Project SPLIT (Support to Parcelization of Lands for Individual Titling), funded through loans from World Bank, seeks to award individual electronic land titles to ARBs whose landholdings are still owned collectively. Enhanced productivity and profitability is the ultimate goal of the Project.

During the localized environmental and social assessments or ESA, CARP beneficiaries directly answered questionnaires, among others, prepared and supervised by the Regional and Provincial SPLIT Management teams. Other government agencies like NCIP, DENR, LGUs and NGOs were also on hand to lend support to the undertakings.

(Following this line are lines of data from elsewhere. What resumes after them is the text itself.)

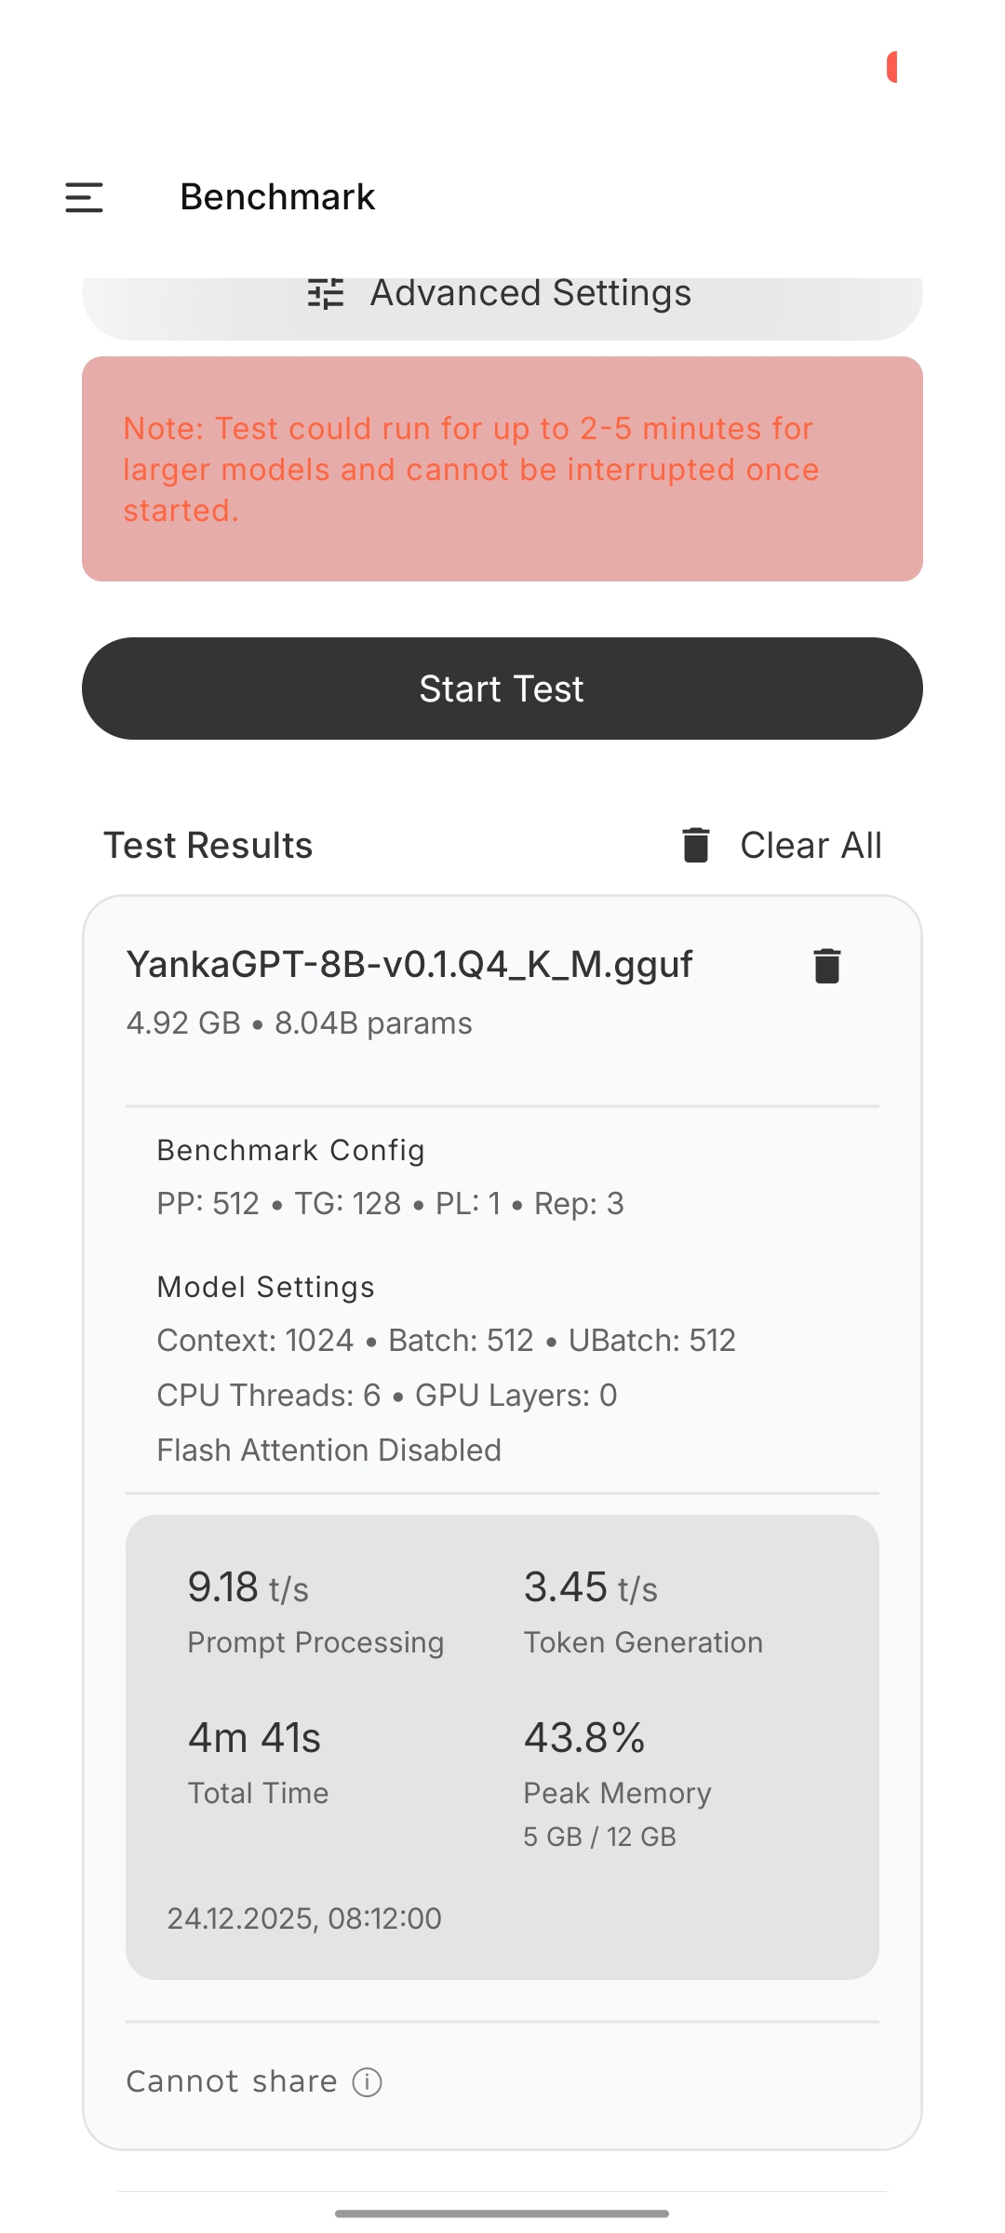Screen dimensions: 1005x2233
Task: Tap the info icon next to Cannot share
Action: click(367, 2082)
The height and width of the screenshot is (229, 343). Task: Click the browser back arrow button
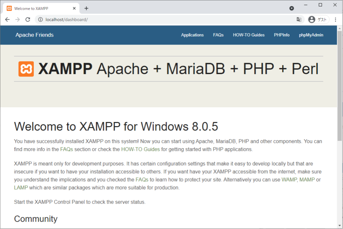pos(7,19)

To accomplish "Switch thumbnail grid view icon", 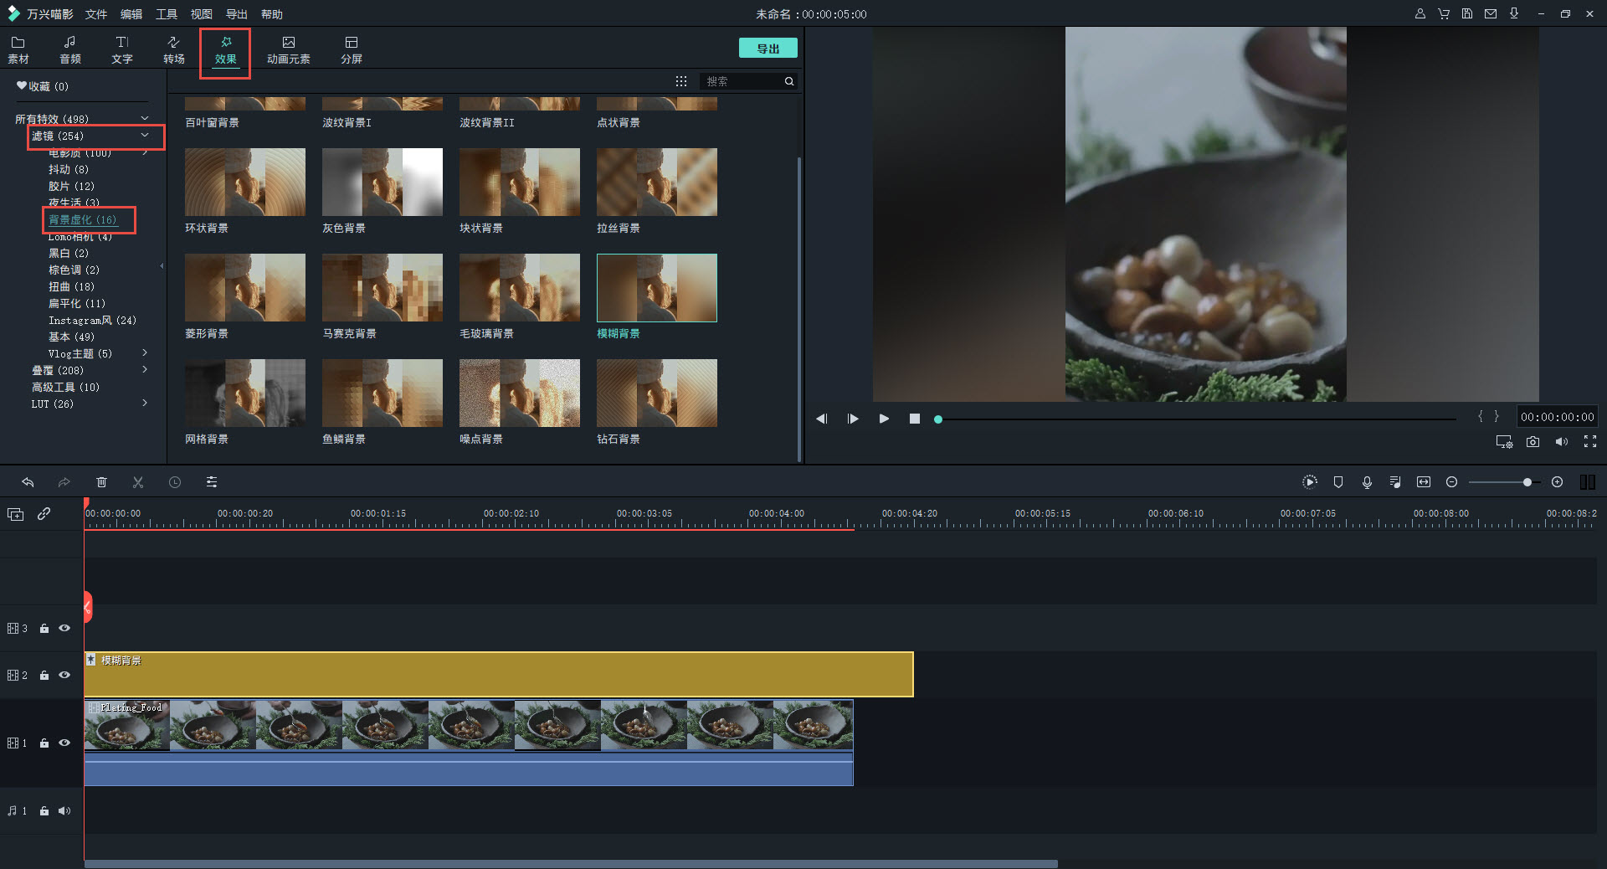I will (x=681, y=81).
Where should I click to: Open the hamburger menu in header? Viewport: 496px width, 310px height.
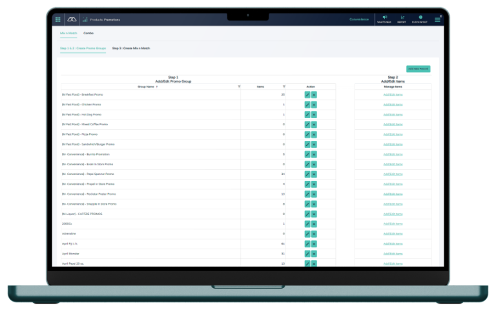pos(438,20)
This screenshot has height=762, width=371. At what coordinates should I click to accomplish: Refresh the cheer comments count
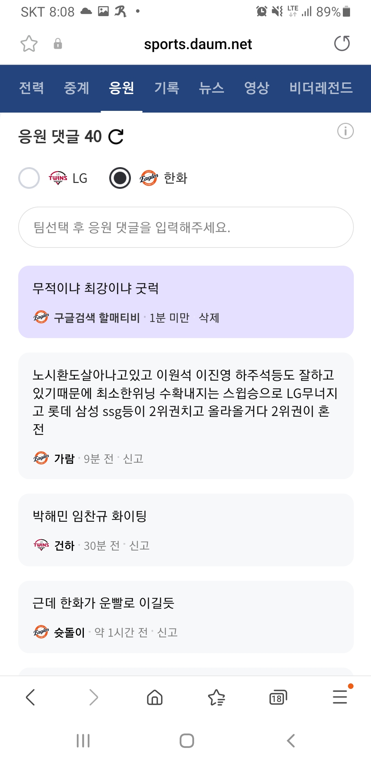pyautogui.click(x=116, y=137)
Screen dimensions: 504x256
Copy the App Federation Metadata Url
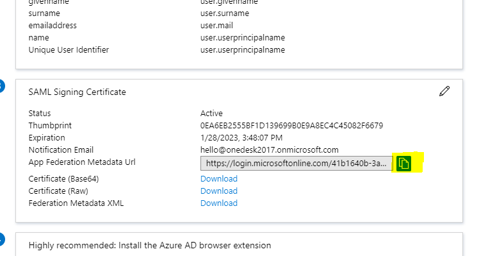click(x=403, y=163)
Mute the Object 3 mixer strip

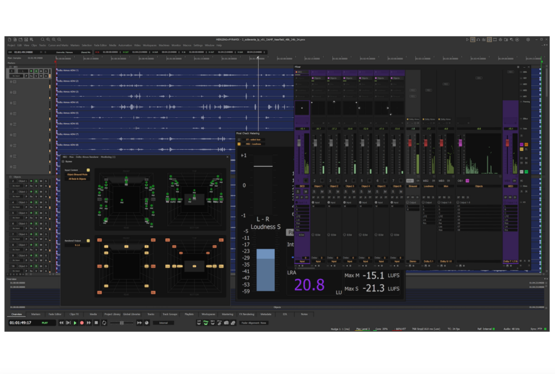(353, 192)
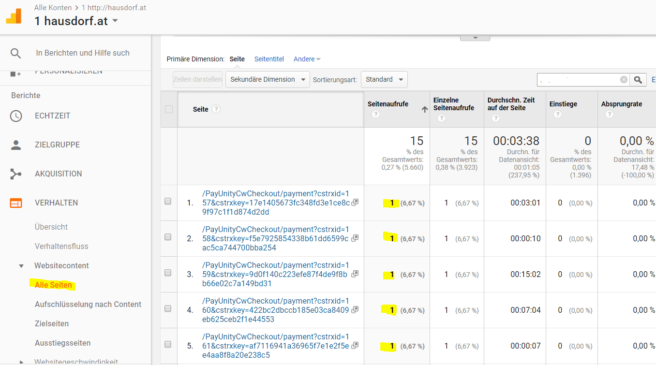Image resolution: width=656 pixels, height=365 pixels.
Task: Click the Verhalten orange panel icon
Action: [16, 203]
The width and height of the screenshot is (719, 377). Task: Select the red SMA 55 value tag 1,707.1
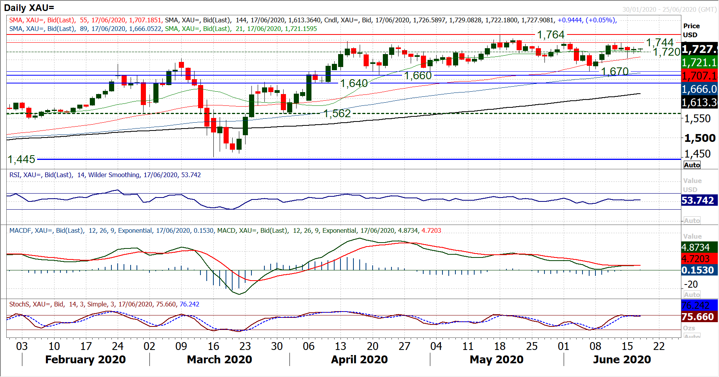pyautogui.click(x=699, y=76)
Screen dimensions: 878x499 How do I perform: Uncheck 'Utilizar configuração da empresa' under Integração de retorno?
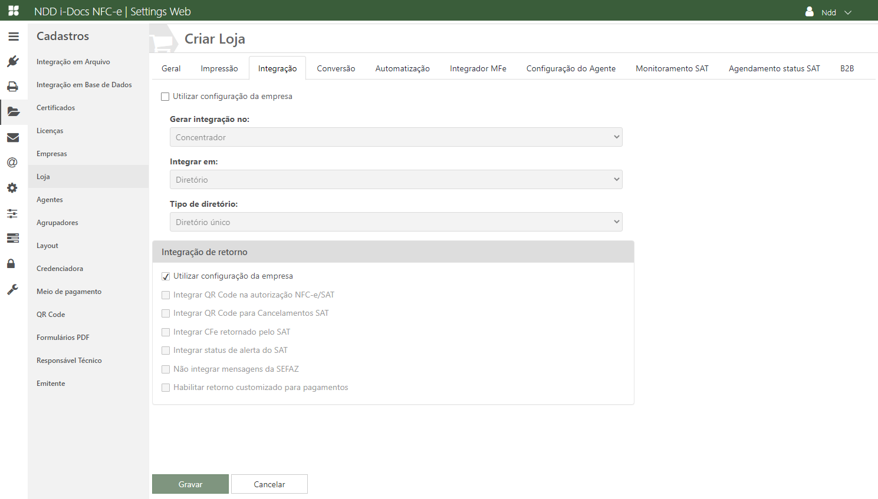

“Results of analysis will serve as guideposts for future interventions and crafting of policies and plans”, DAR Central Luzon Director and Regional Project Manager James Arsenio Ponce, CESO III, underscored.

       

     

Region III has set in motion corresponding plans and strategies to fast track the implementation of the Project. Until December 2023, the region will work doubly hard to distribute more than 2,000 hectares under the Project. (Albert Sapnu, RIO)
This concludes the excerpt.